Robert A. Heinlein: Die Tür in den Sommer (1957, 249 Seiten)
Robert A. Heinlein muss zwangsläufig jemand mit einem tief sitzenden Katzenfaible sein! Wie sonst käme die Hauptfigur Dan Davis auf die Idee insbesondere deshalb Rache an seiner Ex und seinem Ex-Freund zu nehmen, nur weil seine geliebte Katze nicht mit an Bord ist, als beide ihn ungefragt in den 30 jährigen langen Schlaf versetzen, während sie ihm seine Erfindungen klauen, um damit das große Geld zu machen?
Die kurzweilige Zeitparadox-SciFi-Geschichte ist trotz aller natürlicherweise vorliegenden Hindernisse sehr logisch aufgebaut und so schafft es der geniale Erfinder Davis, der aus bereits existierenden Entwicklungen Haushaltsroboter aller Art zusammen bastelt und ihnen so etwas mit KI mit auf den Weg zu geben, tatsächlich, die Tochter seines Ex-Freundes doch noch zu ehelichen, obowhl dafür der Altersunterschied eigentlich etwas zu hoch war – jedenfalls vor den Phasen des langen Schlafes und der ungewöhnlichen Rückkehr in die Vergangenheit.
Heinlein, der das Buch 1957 verfasste, entwickelt zuerst eine Version des Jahres 1970, in dem die Hauptakteure zu Hause sind.
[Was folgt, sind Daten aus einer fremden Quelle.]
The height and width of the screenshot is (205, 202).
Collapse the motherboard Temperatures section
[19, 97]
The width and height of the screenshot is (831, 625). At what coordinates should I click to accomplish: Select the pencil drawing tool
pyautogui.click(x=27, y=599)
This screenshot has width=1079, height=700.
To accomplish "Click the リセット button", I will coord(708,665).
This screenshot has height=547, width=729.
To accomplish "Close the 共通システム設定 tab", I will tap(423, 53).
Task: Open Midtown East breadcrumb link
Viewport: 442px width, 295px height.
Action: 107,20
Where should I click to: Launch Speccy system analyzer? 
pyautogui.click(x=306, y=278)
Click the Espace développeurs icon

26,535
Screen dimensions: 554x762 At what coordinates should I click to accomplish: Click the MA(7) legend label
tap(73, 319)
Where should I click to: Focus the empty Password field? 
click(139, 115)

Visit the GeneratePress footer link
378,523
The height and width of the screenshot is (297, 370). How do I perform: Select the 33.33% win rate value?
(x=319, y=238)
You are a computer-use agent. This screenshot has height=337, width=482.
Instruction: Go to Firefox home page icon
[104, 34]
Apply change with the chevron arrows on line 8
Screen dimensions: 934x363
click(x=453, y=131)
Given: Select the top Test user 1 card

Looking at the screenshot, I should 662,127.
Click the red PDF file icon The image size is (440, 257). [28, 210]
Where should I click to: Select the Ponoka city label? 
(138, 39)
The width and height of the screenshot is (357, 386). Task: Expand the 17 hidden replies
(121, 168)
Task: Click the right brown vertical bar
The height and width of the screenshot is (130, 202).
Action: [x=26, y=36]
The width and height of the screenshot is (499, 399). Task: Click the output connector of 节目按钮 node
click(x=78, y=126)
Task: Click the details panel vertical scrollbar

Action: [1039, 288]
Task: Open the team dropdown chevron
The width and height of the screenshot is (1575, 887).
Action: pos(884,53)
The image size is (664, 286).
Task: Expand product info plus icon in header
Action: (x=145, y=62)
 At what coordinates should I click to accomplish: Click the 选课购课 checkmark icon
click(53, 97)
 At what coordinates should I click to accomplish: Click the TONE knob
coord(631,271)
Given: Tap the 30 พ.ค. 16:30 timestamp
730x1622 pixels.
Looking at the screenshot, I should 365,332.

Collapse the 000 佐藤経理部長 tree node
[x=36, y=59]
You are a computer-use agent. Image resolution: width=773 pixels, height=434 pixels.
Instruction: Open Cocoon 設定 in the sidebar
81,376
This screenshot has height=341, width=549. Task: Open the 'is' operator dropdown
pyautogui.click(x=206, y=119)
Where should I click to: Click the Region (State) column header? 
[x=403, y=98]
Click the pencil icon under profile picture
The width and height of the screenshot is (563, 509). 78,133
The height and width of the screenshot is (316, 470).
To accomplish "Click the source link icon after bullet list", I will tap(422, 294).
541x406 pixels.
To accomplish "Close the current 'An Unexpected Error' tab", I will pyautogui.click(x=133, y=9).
Sodann lernt der Erfinder Davis das Jahr 2000 kennen und ist ernsthaft schockiert, über das was er vorfindet, bevor er erkennt, um wieviel besser es ihm in dieser Zeit geht. Soviel sei gesagt: Erkältungskrankheiten wurden im Jahr 2000 endgültig ausgerottet! (Und das habe ich in SciFi-Geschichten immer und immer wieder gelesen!) – Schön wär’s.
Es gibt tatsächlich Science Fiction, die irgendwann einfach zu alt ist, um noch gelesen zu werden und auch bei diesem Buch ist schon fast der Ablaufzeitpunkt erreicht. Aus Sicht des Autors beschreibt er eine Zukunft, die er selbst (vielleicht) noch erleben wird. Aus Sicht der Leserin ist es eine Zukunftsbeschreibung, die ihre eigene Vergangenheit darstellt. Und dazu auch noch das Zeitparadoxon, um das sich alles dreht! Das ist dann ganz schön vertrackt, denn auf bitte welchen Aspekt soll man sich unter diesen Voraussetzungen beim Lesen konzentrieren?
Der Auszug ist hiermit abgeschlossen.